Start of DATA IN THIS EXERCISE
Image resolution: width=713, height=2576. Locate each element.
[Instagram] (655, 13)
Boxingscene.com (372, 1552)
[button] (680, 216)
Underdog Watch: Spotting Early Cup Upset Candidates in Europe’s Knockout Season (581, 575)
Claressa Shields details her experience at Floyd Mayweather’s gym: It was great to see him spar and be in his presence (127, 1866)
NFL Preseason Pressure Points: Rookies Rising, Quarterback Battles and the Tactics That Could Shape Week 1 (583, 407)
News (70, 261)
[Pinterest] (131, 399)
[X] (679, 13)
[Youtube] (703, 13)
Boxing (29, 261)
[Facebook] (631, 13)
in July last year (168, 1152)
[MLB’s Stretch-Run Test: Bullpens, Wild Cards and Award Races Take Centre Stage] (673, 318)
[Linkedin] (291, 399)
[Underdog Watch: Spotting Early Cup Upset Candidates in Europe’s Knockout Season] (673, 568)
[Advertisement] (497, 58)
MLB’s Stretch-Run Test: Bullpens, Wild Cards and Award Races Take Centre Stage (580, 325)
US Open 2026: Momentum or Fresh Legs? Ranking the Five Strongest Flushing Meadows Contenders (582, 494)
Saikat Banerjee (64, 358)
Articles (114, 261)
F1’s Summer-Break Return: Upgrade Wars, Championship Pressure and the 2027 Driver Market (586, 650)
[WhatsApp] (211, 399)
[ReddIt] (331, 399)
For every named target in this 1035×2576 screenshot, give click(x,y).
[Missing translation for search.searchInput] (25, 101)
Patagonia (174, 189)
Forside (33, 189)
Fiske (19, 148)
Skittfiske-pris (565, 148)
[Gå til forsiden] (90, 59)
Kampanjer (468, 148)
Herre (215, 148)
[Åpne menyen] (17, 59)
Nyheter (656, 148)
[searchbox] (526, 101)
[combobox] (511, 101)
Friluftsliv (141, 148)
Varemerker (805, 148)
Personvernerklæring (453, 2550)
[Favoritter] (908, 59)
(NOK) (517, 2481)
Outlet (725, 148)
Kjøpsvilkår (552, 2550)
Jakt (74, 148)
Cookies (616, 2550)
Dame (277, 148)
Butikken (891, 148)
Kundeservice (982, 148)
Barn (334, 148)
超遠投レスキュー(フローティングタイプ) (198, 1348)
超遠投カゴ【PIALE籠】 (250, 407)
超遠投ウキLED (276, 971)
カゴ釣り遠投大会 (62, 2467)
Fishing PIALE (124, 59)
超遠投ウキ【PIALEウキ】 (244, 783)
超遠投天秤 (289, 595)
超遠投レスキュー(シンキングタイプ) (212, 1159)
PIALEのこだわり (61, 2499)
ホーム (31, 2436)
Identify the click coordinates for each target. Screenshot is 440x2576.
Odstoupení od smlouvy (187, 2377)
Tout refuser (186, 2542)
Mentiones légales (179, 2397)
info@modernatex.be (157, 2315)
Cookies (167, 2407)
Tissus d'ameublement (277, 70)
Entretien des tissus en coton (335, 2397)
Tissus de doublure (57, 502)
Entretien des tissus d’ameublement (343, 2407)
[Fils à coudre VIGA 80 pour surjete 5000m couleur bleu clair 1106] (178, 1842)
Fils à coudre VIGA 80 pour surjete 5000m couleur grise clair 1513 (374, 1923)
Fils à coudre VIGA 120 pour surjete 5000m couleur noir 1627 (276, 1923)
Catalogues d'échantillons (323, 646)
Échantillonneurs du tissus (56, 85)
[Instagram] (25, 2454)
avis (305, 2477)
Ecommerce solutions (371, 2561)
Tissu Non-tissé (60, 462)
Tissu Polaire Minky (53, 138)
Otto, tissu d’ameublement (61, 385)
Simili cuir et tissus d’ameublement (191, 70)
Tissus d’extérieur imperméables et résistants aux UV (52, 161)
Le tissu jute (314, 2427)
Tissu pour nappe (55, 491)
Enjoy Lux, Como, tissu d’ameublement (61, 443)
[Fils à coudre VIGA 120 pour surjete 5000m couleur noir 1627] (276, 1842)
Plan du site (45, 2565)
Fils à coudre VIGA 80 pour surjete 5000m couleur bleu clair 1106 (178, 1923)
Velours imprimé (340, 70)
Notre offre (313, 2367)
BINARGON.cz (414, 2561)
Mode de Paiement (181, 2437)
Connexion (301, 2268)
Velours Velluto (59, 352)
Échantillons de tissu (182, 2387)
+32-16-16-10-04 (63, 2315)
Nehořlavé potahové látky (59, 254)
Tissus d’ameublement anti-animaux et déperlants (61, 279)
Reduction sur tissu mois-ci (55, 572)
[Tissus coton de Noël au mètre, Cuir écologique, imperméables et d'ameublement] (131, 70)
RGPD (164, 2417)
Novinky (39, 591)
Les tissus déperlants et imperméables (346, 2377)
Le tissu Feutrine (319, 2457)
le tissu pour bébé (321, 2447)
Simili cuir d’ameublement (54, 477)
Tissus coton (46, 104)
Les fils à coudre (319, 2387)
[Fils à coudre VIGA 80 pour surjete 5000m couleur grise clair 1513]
End of DATA IN THIS EXERCISE
Extract the data exactly as given.

• _TASK RESULT_:
Image resolution: width=713, height=2576. Locate each element.
[Instagram] (655, 13)
Boxingscene.com (372, 1552)
[button] (680, 216)
Underdog Watch: Spotting Early Cup Upset Candidates in Europe’s Knockout Season (581, 575)
Claressa Shields details her experience at Floyd Mayweather’s gym: It was great to see him spar and be in his presence (127, 1866)
NFL Preseason Pressure Points: Rookies Rising, Quarterback Battles and the Tactics That Could Shape Week 1 (583, 407)
News (70, 261)
[Pinterest] (131, 399)
[X] (679, 13)
[Youtube] (703, 13)
Boxing (29, 261)
[Facebook] (631, 13)
in July last year (168, 1152)
[MLB’s Stretch-Run Test: Bullpens, Wild Cards and Award Races Take Centre Stage] (673, 318)
[Linkedin] (291, 399)
[Underdog Watch: Spotting Early Cup Upset Candidates in Europe’s Knockout Season] (673, 568)
[Advertisement] (497, 58)
MLB’s Stretch-Run Test: Bullpens, Wild Cards and Award Races Take Centre Stage (580, 325)
US Open 2026: Momentum or Fresh Legs? Ranking the Five Strongest Flushing Meadows Contenders (582, 494)
Saikat Banerjee (64, 358)
Articles (114, 261)
F1’s Summer-Break Return: Upgrade Wars, Championship Pressure and the 2027 Driver Market (586, 650)
[WhatsApp] (211, 399)
[ReddIt] (331, 399)
For every named target in this 1035×2576 screenshot, give click(x,y).
[Missing translation for search.searchInput] (25, 101)
Patagonia (174, 189)
Forside (33, 189)
Fiske (19, 148)
Skittfiske-pris (565, 148)
[Gå til forsiden] (90, 59)
Kampanjer (468, 148)
Herre (215, 148)
[Åpne menyen] (17, 59)
Nyheter (656, 148)
[searchbox] (526, 101)
[combobox] (511, 101)
Friluftsliv (141, 148)
Varemerker (805, 148)
Personvernerklæring (453, 2550)
[Favoritter] (908, 59)
(NOK) (517, 2481)
Outlet (725, 148)
Kjøpsvilkår (552, 2550)
Jakt (74, 148)
Cookies (616, 2550)
Dame (277, 148)
Butikken (891, 148)
Kundeservice (982, 148)
Barn (334, 148)
超遠投レスキュー(フローティングタイプ) (198, 1348)
超遠投カゴ【PIALE籠】 (250, 407)
超遠投ウキLED (276, 971)
カゴ釣り遠投大会 (62, 2467)
Fishing PIALE (124, 59)
超遠投ウキ【PIALEウキ】 (244, 783)
超遠投天秤 (289, 595)
超遠投レスキュー(シンキングタイプ) (212, 1159)
PIALEのこだわり (61, 2499)
ホーム (31, 2436)
Identify the click coordinates for each target. Screenshot is 440x2576.
Odstoupení od smlouvy (187, 2377)
Tout refuser (186, 2542)
Mentiones légales (179, 2397)
info@modernatex.be (157, 2315)
Cookies (167, 2407)
Tissus d'ameublement (277, 70)
Entretien des tissus en coton (335, 2397)
Tissus de doublure (57, 502)
Entretien des tissus d’ameublement (343, 2407)
[Fils à coudre VIGA 80 pour surjete 5000m couleur bleu clair 1106] (178, 1842)
Fils à coudre VIGA 80 pour surjete 5000m couleur grise clair 1513 (374, 1923)
Fils à coudre VIGA 120 pour surjete 5000m couleur noir 1627 (276, 1923)
Catalogues d'échantillons (323, 646)
Échantillonneurs du tissus (56, 85)
[Instagram] (25, 2454)
avis (305, 2477)
Ecommerce solutions (371, 2561)
Tissu Non-tissé (60, 462)
Tissu Polaire Minky (53, 138)
Otto, tissu d’ameublement (61, 385)
Simili cuir et tissus d’ameublement (191, 70)
Tissus d’extérieur imperméables et résistants aux UV (52, 161)
Le tissu jute (314, 2427)
Tissu pour nappe (55, 491)
Enjoy Lux, Como, tissu d’ameublement (61, 443)
[Fils à coudre VIGA 120 pour surjete 5000m couleur noir 1627] (276, 1842)
Plan du site (45, 2565)
Fils à coudre VIGA 80 pour surjete 5000m couleur bleu clair 1106 (178, 1923)
Velours imprimé (340, 70)
Notre offre (313, 2367)
BINARGON.cz (414, 2561)
Mode de Paiement (181, 2437)
Connexion (301, 2268)
Velours Velluto (59, 352)
Échantillons de tissu (182, 2387)
+32-16-16-10-04 (63, 2315)
Nehořlavé potahové látky (59, 254)
Tissus d’ameublement anti-animaux et déperlants (61, 279)
Reduction sur tissu mois-ci (55, 572)
[Tissus coton de Noël au mètre, Cuir écologique, imperméables et d'ameublement] (131, 70)
RGPD (164, 2417)
Novinky (39, 591)
Les tissus déperlants et imperméables (346, 2377)
Le tissu Feutrine (319, 2457)
le tissu pour bébé (321, 2447)
Simili cuir d’ameublement (54, 477)
Tissus coton (46, 104)
Les fils à coudre (319, 2387)
[Fils à coudre VIGA 80 pour surjete 5000m couleur grise clair 1513]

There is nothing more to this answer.